[Start of section]

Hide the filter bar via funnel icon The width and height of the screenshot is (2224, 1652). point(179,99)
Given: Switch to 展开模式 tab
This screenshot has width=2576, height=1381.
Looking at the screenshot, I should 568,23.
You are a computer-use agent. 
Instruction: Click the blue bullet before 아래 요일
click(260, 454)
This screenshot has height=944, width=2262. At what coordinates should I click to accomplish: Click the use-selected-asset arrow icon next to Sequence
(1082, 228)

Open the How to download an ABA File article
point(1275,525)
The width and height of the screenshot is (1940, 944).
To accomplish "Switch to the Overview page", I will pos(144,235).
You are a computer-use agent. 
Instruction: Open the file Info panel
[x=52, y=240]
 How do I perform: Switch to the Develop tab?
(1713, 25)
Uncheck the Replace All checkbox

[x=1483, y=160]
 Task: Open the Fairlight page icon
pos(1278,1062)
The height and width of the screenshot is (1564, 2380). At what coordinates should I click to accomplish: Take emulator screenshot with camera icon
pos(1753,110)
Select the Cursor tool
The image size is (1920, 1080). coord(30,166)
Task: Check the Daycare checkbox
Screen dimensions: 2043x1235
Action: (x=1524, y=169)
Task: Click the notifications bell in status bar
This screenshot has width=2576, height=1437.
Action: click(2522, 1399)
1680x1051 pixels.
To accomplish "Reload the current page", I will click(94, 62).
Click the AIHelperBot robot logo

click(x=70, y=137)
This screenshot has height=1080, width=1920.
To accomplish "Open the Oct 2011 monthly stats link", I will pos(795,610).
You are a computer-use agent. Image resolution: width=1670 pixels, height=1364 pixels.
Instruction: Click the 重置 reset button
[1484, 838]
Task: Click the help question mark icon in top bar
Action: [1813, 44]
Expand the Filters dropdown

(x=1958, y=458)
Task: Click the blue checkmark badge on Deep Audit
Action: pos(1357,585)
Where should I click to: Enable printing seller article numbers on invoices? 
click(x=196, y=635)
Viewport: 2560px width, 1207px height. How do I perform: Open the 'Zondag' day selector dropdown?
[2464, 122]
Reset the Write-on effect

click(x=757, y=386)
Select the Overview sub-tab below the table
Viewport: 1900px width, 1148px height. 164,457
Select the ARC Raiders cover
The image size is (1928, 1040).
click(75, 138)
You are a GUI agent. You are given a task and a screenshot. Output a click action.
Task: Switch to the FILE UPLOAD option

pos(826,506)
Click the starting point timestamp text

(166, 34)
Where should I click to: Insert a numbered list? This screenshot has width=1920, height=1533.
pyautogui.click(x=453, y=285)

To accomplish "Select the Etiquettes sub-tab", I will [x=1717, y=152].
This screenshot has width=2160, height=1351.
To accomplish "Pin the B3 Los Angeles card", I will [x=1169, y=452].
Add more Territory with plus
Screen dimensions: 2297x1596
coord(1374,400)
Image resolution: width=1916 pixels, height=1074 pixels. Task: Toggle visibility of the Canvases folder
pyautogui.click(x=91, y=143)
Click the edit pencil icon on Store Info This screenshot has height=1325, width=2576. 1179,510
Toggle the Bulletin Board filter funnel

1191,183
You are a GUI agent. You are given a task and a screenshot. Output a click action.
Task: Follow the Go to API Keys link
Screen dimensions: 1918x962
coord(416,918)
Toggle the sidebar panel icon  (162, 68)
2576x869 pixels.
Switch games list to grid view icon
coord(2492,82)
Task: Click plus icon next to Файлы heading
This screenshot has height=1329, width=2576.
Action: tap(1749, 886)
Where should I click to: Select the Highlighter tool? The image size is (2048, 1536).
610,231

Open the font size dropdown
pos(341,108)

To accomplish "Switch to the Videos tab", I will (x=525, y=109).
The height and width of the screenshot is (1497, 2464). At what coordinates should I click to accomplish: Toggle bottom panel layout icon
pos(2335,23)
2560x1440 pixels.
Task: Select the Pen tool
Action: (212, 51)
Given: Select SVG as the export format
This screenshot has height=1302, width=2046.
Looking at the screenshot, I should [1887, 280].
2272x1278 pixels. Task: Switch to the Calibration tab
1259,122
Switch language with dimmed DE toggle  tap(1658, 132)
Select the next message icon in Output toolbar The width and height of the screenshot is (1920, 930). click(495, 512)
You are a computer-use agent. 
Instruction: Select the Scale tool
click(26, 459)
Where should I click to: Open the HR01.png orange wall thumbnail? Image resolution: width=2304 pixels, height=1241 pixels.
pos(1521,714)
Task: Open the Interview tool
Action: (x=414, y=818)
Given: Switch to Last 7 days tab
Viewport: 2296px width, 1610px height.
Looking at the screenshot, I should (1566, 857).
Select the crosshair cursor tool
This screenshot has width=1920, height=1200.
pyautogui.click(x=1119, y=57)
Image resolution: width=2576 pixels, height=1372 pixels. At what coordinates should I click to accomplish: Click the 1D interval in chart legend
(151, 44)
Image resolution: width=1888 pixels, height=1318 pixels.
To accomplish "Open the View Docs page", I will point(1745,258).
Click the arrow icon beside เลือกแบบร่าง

[End of section]

What is expected:
For each record above, print an exact copy.

Answer box:
Hide the filter bar via funnel icon The width and height of the screenshot is (2224, 1652). point(179,99)
Given: Switch to 展开模式 tab
This screenshot has width=2576, height=1381.
Looking at the screenshot, I should 568,23.
You are a computer-use agent. 
Instruction: Click the blue bullet before 아래 요일
click(260, 454)
This screenshot has height=944, width=2262. At what coordinates should I click to accomplish: Click the use-selected-asset arrow icon next to Sequence
(1082, 228)

Open the How to download an ABA File article
point(1275,525)
The width and height of the screenshot is (1940, 944).
To accomplish "Switch to the Overview page", I will pos(144,235).
You are a computer-use agent. 
Instruction: Open the file Info panel
[x=52, y=240]
 How do I perform: Switch to the Develop tab?
(1713, 25)
Uncheck the Replace All checkbox

[x=1483, y=160]
 Task: Open the Fairlight page icon
pos(1278,1062)
The height and width of the screenshot is (1564, 2380). At what coordinates should I click to accomplish: Take emulator screenshot with camera icon
pos(1753,110)
Select the Cursor tool
The image size is (1920, 1080). coord(30,166)
Task: Check the Daycare checkbox
Screen dimensions: 2043x1235
Action: (x=1524, y=169)
Task: Click the notifications bell in status bar
This screenshot has width=2576, height=1437.
Action: click(2522, 1399)
1680x1051 pixels.
To accomplish "Reload the current page", I will click(94, 62).
Click the AIHelperBot robot logo

click(x=70, y=137)
This screenshot has height=1080, width=1920.
To accomplish "Open the Oct 2011 monthly stats link", I will pos(795,610).
You are a computer-use agent. Image resolution: width=1670 pixels, height=1364 pixels.
Instruction: Click the 重置 reset button
[1484, 838]
Task: Click the help question mark icon in top bar
Action: [1813, 44]
Expand the Filters dropdown

(x=1958, y=458)
Task: Click the blue checkmark badge on Deep Audit
Action: pos(1357,585)
Where should I click to: Enable printing seller article numbers on invoices? 
click(x=196, y=635)
Viewport: 2560px width, 1207px height. How do I perform: Open the 'Zondag' day selector dropdown?
[2464, 122]
Reset the Write-on effect

click(x=757, y=386)
Select the Overview sub-tab below the table
Viewport: 1900px width, 1148px height. 164,457
Select the ARC Raiders cover
The image size is (1928, 1040).
click(75, 138)
You are a GUI agent. You are given a task and a screenshot. Output a click action.
Task: Switch to the FILE UPLOAD option

pos(826,506)
Click the starting point timestamp text

(166, 34)
Where should I click to: Insert a numbered list? This screenshot has width=1920, height=1533.
pyautogui.click(x=453, y=285)

To accomplish "Select the Etiquettes sub-tab", I will [x=1717, y=152].
This screenshot has width=2160, height=1351.
To accomplish "Pin the B3 Los Angeles card", I will [x=1169, y=452].
Add more Territory with plus
Screen dimensions: 2297x1596
coord(1374,400)
Image resolution: width=1916 pixels, height=1074 pixels. Task: Toggle visibility of the Canvases folder
pyautogui.click(x=91, y=143)
Click the edit pencil icon on Store Info This screenshot has height=1325, width=2576. 1179,510
Toggle the Bulletin Board filter funnel

1191,183
You are a GUI agent. You are given a task and a screenshot. Output a click action.
Task: Follow the Go to API Keys link
Screen dimensions: 1918x962
coord(416,918)
Toggle the sidebar panel icon  (162, 68)
2576x869 pixels.
Switch games list to grid view icon
coord(2492,82)
Task: Click plus icon next to Файлы heading
This screenshot has height=1329, width=2576.
Action: tap(1749, 886)
Where should I click to: Select the Highlighter tool? The image size is (2048, 1536).
610,231

Open the font size dropdown
pos(341,108)

To accomplish "Switch to the Videos tab", I will (x=525, y=109).
The height and width of the screenshot is (1497, 2464). At what coordinates should I click to accomplish: Toggle bottom panel layout icon
pos(2335,23)
2560x1440 pixels.
Task: Select the Pen tool
Action: (212, 51)
Given: Select SVG as the export format
This screenshot has height=1302, width=2046.
Looking at the screenshot, I should [1887, 280].
2272x1278 pixels. Task: Switch to the Calibration tab
1259,122
Switch language with dimmed DE toggle  tap(1658, 132)
Select the next message icon in Output toolbar The width and height of the screenshot is (1920, 930). click(495, 512)
You are a computer-use agent. 
Instruction: Select the Scale tool
click(26, 459)
Where should I click to: Open the HR01.png orange wall thumbnail? Image resolution: width=2304 pixels, height=1241 pixels.
pos(1521,714)
Task: Open the Interview tool
Action: (x=414, y=818)
Given: Switch to Last 7 days tab
Viewport: 2296px width, 1610px height.
Looking at the screenshot, I should (1566, 857).
Select the crosshair cursor tool
This screenshot has width=1920, height=1200.
pyautogui.click(x=1119, y=57)
Image resolution: width=2576 pixels, height=1372 pixels. At what coordinates should I click to accomplish: Click the 1D interval in chart legend
(151, 44)
Image resolution: width=1888 pixels, height=1318 pixels.
To accomplish "Open the View Docs page", I will point(1745,258).
Click the arrow icon beside เลือกแบบร่าง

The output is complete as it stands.